The World Food Programme (WFP) nevertheless announced on Monday that it was carrying out its "very first food distributions" in the state of Al-Jazira, south-east of the capital, for those newly displaced by the fighting in Khartoum.

The money is lacking because the banks, some of which have been looted, have been closed for a month, or because prices have soared: four times for food or 20 times for gasoline.

According to experts and diplomats, each of the two generals believes he can win militarily, thanks to his large numbers and foreign support. General Daglo is allied with the United Arab Emirates and, according to the U.S. Treasury, with Wagner's Russian mercenaries, while Egypt supports General Burhane.

The two men therefore seem more interested in a long conflict than in making concessions at the negotiating table.

- Administration relocated to Port Sudan -

In Darfur, "we have reports of snipers shooting at anyone who leaves their home," Mohamed Osman of Human Rights Watch (HRW) told AFP. Trapped, "people injured in fighting two weeks ago are dying in their homes.

In this region, the repression of ethnic minorities under the dictatorship of Omar al-Bashir (1989-2019) by the military and paramilitaries, who are now enemies, caused 300,000 deaths in the 2000s.

Doctors Without Borders (MSF) points out that in the camps for displaced persons in Darfur, "people have gone from having three meals a day to just one.

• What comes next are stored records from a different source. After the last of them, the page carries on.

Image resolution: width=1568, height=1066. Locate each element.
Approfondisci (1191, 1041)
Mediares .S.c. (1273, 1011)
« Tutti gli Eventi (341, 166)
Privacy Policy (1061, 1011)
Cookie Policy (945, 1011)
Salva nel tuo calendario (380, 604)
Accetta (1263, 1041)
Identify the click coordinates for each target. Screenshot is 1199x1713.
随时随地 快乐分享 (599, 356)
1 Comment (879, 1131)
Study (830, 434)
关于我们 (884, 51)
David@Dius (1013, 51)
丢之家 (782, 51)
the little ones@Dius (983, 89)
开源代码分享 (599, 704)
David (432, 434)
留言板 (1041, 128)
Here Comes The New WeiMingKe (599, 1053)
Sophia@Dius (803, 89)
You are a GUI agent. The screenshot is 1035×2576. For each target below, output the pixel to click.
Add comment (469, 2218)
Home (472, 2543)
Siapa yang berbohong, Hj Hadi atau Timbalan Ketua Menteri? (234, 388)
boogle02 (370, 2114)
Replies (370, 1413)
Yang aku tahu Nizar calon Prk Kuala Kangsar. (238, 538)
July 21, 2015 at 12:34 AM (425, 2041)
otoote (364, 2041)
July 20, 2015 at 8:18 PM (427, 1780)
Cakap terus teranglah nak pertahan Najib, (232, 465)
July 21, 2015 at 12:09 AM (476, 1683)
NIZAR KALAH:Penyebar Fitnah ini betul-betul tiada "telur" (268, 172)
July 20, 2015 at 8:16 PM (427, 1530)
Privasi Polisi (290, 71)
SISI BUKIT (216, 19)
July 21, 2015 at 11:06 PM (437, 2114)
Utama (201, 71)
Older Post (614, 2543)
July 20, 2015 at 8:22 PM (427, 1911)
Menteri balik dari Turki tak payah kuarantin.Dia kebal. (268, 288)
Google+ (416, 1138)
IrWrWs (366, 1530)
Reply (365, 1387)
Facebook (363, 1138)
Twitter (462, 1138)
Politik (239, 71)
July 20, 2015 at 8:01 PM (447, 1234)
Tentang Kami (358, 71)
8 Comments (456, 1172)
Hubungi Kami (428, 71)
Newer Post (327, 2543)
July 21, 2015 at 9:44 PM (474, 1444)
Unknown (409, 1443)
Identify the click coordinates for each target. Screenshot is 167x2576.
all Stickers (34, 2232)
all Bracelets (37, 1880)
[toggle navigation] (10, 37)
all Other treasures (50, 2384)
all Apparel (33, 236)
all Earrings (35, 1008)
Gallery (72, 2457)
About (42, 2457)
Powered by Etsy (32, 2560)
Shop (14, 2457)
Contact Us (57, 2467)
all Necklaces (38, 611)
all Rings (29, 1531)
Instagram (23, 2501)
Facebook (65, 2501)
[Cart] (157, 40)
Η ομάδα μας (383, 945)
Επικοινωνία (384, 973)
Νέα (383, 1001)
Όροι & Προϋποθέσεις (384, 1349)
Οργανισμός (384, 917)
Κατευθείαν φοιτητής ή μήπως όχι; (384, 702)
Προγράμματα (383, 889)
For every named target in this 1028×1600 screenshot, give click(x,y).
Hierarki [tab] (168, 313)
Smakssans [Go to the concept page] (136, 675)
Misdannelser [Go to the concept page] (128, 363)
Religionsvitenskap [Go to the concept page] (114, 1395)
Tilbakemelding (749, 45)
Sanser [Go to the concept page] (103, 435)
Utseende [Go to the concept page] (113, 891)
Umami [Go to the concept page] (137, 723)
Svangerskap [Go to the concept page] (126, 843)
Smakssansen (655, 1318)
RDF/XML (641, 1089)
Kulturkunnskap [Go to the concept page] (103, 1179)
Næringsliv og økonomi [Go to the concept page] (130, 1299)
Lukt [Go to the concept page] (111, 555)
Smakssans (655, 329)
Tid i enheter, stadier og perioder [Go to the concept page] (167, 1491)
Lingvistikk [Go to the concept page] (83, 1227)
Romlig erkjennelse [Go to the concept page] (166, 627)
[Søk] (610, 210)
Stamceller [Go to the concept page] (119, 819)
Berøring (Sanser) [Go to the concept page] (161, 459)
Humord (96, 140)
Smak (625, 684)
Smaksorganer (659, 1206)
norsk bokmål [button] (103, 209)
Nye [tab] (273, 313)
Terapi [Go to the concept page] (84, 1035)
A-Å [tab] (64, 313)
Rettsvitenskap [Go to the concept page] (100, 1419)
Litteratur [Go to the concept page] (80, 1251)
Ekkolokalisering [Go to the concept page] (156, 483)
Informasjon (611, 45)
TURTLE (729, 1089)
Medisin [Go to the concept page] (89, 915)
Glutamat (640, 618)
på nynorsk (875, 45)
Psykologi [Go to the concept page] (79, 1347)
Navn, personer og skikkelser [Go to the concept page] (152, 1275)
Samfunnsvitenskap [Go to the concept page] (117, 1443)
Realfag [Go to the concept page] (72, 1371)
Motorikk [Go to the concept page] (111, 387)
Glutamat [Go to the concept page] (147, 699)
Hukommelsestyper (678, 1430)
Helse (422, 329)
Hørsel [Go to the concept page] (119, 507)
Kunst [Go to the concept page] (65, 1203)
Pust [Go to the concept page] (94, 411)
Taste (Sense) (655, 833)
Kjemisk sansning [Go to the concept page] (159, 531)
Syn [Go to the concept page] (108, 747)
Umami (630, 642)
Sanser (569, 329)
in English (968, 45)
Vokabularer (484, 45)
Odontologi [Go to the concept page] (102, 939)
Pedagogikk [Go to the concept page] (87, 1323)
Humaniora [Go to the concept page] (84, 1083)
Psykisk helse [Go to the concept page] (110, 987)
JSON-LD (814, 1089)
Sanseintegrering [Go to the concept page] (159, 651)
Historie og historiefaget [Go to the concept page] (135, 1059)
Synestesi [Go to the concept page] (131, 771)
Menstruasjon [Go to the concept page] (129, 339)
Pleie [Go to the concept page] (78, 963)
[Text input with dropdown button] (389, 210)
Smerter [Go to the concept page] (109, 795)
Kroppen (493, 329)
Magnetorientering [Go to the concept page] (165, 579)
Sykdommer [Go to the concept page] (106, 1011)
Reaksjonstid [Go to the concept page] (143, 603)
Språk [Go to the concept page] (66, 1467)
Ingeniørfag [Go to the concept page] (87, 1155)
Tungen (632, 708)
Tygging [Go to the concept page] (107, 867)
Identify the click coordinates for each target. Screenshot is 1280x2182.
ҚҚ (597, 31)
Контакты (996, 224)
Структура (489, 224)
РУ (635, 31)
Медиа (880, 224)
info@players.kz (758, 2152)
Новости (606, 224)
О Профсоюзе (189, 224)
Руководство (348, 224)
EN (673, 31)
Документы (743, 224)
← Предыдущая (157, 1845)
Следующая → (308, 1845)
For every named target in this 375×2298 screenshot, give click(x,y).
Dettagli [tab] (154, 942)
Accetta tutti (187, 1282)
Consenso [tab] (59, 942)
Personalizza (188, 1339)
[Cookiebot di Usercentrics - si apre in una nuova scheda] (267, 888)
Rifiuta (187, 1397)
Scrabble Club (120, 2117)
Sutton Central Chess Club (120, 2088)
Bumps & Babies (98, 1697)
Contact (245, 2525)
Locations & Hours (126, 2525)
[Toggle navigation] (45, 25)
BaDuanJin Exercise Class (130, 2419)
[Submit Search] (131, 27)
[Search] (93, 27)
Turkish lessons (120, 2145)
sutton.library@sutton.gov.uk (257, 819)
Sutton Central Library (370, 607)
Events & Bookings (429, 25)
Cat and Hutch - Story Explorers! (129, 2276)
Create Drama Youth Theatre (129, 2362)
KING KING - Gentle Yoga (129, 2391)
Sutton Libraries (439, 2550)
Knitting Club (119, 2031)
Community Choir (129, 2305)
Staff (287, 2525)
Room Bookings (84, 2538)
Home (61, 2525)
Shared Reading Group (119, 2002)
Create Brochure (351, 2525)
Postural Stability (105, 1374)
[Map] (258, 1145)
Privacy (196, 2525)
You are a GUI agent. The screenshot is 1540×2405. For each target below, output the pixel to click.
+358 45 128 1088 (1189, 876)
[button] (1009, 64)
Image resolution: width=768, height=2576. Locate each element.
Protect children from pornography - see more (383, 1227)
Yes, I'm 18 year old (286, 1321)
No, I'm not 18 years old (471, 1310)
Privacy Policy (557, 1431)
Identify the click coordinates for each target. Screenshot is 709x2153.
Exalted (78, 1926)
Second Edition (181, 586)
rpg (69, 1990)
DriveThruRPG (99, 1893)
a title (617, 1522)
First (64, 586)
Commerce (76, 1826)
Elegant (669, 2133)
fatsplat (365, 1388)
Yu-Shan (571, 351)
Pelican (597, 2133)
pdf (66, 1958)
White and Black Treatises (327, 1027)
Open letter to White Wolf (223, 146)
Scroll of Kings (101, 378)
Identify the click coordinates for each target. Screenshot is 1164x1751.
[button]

Thousands of refugees enter Egypt, Chad, Ethiopia and South Sudan every day. Egypt, which is going through the worst economic crisis in its history, is worried. The other neighboring countries fear a contagion.

In Khartoum, the airport is no longer functioning, commercial centers have been looted and the administrations are closed "until further notice".

What remains of the administration has retreated to Port Sudan, 850 kilometers east of Khartoum, spared from the violence and where a small UN team is trying to negotiate the delivery of humanitarian aid.

"By destroying food factories and small industries, this war has caused a partial deindustrialization of Sudan," says Verjee. "The future Sudan will be even poorer for a long time.